JOB: Retype the records from the line containing "Where should I click to: Open the More" up to and including the line containing "point(412,814)", with no changes.

****

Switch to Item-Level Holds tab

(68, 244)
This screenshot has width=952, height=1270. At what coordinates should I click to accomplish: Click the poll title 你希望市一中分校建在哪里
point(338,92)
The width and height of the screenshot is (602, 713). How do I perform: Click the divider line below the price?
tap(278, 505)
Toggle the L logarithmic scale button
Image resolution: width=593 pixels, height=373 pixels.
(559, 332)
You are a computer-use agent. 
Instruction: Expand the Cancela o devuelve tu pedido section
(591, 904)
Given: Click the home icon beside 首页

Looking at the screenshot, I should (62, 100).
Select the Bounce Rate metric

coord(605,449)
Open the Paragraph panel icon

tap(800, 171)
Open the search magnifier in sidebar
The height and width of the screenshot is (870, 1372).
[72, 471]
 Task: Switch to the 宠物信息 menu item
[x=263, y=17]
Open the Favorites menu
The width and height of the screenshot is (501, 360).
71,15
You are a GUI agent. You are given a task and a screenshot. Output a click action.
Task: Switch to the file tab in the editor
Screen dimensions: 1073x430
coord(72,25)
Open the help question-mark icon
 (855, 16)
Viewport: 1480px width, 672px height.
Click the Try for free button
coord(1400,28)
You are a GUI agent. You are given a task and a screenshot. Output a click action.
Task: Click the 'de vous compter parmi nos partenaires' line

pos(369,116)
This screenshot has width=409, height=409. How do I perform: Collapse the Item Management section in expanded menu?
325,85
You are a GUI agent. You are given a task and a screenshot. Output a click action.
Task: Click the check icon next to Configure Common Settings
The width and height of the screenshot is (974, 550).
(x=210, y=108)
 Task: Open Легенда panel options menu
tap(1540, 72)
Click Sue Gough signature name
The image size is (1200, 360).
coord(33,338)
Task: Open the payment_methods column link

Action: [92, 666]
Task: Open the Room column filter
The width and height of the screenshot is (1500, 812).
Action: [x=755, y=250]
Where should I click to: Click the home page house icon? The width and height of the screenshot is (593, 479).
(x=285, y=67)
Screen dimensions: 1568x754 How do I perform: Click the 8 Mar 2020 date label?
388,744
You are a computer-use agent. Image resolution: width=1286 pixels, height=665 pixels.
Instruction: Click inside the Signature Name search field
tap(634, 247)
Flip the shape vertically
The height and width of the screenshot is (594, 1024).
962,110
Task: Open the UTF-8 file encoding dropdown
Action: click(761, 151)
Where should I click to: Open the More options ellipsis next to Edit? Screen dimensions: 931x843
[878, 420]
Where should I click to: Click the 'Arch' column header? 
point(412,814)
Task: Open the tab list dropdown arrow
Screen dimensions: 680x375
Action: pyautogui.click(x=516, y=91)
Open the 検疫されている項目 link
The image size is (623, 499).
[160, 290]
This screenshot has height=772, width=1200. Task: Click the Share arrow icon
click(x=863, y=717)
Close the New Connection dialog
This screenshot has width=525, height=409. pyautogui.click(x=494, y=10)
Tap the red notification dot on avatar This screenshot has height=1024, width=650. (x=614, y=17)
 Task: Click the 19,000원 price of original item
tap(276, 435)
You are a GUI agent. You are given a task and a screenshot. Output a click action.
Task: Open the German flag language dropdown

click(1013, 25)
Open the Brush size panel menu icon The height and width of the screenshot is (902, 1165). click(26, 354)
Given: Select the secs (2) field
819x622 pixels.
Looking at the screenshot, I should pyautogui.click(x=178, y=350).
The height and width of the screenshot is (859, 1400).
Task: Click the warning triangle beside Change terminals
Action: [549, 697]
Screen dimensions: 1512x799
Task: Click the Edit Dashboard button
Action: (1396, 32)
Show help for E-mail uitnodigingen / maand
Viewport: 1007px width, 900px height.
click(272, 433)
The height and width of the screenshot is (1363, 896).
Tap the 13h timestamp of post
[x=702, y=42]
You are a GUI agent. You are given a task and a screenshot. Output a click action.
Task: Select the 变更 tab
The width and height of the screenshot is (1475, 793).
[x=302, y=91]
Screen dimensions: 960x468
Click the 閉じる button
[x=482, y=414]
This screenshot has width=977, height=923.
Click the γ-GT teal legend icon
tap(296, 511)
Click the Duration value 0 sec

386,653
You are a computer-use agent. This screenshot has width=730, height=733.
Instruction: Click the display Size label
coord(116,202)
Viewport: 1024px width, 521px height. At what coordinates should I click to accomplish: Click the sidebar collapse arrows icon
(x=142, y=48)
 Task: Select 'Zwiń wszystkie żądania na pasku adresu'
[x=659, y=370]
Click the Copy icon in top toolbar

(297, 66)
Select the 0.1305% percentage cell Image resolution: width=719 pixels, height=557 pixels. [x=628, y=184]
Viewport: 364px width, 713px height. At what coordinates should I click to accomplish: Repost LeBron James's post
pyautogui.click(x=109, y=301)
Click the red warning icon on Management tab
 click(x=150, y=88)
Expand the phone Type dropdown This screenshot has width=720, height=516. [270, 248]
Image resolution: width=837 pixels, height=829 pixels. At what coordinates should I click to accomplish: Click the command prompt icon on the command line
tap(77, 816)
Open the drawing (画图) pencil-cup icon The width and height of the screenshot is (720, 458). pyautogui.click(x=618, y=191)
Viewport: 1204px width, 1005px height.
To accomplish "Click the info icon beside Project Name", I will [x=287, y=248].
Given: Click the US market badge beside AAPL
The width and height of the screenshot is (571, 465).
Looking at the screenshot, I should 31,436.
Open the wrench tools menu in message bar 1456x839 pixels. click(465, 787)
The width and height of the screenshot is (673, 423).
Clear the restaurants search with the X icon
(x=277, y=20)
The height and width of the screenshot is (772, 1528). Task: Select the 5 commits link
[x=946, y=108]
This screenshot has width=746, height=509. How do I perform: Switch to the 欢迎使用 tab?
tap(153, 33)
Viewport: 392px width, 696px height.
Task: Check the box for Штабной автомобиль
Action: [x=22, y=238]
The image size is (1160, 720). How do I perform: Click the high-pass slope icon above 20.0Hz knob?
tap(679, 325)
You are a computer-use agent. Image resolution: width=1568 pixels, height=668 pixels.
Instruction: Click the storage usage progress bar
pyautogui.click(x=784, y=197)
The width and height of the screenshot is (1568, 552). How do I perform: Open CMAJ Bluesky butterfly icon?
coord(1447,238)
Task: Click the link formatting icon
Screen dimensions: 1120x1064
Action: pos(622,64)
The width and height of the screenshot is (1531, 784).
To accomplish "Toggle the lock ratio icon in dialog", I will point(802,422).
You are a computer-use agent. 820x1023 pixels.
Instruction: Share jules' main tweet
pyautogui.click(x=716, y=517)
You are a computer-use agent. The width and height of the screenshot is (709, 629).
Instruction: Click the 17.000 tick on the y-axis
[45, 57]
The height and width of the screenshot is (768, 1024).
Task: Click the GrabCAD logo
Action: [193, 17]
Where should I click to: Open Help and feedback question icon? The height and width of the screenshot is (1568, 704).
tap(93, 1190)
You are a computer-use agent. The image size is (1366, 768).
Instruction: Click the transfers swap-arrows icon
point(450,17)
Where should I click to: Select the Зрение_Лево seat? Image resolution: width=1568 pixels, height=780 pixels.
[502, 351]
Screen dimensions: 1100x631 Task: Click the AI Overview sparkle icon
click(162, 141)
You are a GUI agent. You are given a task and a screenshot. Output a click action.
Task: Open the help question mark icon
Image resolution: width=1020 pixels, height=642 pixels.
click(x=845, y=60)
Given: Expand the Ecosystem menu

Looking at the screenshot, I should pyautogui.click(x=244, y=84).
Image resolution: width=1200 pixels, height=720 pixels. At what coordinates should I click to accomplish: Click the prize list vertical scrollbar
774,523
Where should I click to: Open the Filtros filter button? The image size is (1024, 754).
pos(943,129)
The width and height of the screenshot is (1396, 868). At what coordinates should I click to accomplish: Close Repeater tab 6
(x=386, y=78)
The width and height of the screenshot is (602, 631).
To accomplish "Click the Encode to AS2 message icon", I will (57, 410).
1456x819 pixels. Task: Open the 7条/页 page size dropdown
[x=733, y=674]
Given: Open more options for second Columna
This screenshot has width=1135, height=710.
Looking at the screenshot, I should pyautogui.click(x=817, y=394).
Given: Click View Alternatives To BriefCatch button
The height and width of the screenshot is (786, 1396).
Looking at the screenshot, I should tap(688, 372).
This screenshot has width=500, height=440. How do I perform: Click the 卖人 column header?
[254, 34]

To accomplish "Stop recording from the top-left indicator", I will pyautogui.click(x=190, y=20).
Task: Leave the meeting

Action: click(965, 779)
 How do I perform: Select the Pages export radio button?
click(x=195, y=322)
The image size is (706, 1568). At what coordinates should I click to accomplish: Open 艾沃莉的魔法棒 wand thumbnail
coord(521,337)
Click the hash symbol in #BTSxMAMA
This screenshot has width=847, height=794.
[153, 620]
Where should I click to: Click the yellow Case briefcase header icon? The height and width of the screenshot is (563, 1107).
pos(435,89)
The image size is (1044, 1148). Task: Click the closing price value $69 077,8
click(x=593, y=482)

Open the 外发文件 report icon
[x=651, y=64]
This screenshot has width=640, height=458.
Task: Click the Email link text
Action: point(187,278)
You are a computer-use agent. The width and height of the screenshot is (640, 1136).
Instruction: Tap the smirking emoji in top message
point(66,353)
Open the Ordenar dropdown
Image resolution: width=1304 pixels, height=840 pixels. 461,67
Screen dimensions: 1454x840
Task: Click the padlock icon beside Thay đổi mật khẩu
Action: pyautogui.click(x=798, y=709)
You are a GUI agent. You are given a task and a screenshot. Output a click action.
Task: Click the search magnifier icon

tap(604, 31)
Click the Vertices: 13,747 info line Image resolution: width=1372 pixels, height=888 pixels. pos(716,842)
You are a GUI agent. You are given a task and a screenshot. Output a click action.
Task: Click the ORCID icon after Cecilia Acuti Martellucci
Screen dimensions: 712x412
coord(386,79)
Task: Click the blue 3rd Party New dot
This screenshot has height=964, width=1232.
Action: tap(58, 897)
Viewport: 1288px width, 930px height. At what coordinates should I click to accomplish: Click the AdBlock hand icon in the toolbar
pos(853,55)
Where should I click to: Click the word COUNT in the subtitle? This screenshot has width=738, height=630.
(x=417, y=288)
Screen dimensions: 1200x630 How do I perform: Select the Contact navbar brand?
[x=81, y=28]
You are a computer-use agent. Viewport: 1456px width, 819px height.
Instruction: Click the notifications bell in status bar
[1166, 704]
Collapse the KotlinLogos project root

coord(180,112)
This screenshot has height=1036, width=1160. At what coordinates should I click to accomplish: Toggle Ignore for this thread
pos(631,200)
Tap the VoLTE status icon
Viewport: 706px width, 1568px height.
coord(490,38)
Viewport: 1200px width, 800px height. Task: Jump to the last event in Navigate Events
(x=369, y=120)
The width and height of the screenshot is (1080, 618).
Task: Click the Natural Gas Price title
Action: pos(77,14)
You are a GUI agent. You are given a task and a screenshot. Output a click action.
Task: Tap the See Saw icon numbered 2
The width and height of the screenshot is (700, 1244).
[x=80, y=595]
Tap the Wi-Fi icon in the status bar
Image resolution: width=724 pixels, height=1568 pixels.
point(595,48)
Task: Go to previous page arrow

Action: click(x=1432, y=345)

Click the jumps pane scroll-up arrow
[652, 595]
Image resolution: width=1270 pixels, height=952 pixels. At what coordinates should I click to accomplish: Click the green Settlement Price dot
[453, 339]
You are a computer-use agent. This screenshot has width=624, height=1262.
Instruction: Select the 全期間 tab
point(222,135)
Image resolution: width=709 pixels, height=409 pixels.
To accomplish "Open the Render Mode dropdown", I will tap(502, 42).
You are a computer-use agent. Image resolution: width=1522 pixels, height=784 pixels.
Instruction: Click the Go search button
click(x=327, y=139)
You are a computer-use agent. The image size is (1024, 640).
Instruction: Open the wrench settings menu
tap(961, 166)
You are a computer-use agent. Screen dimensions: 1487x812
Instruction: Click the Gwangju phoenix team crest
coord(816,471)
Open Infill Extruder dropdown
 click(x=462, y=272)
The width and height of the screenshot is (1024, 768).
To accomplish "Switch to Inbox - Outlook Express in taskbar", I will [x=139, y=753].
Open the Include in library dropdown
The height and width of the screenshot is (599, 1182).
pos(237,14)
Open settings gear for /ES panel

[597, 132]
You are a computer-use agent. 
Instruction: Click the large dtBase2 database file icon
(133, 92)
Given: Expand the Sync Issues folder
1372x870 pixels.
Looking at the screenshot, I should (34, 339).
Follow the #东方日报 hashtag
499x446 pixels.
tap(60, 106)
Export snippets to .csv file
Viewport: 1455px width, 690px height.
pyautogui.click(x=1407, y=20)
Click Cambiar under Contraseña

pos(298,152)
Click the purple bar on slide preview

****

THE RESULT:
Where should I click to: Open the More options ellipsis next to Edit? Screen dimensions: 931x843
[878, 420]
Where should I click to: Click the 'Arch' column header? 
point(412,814)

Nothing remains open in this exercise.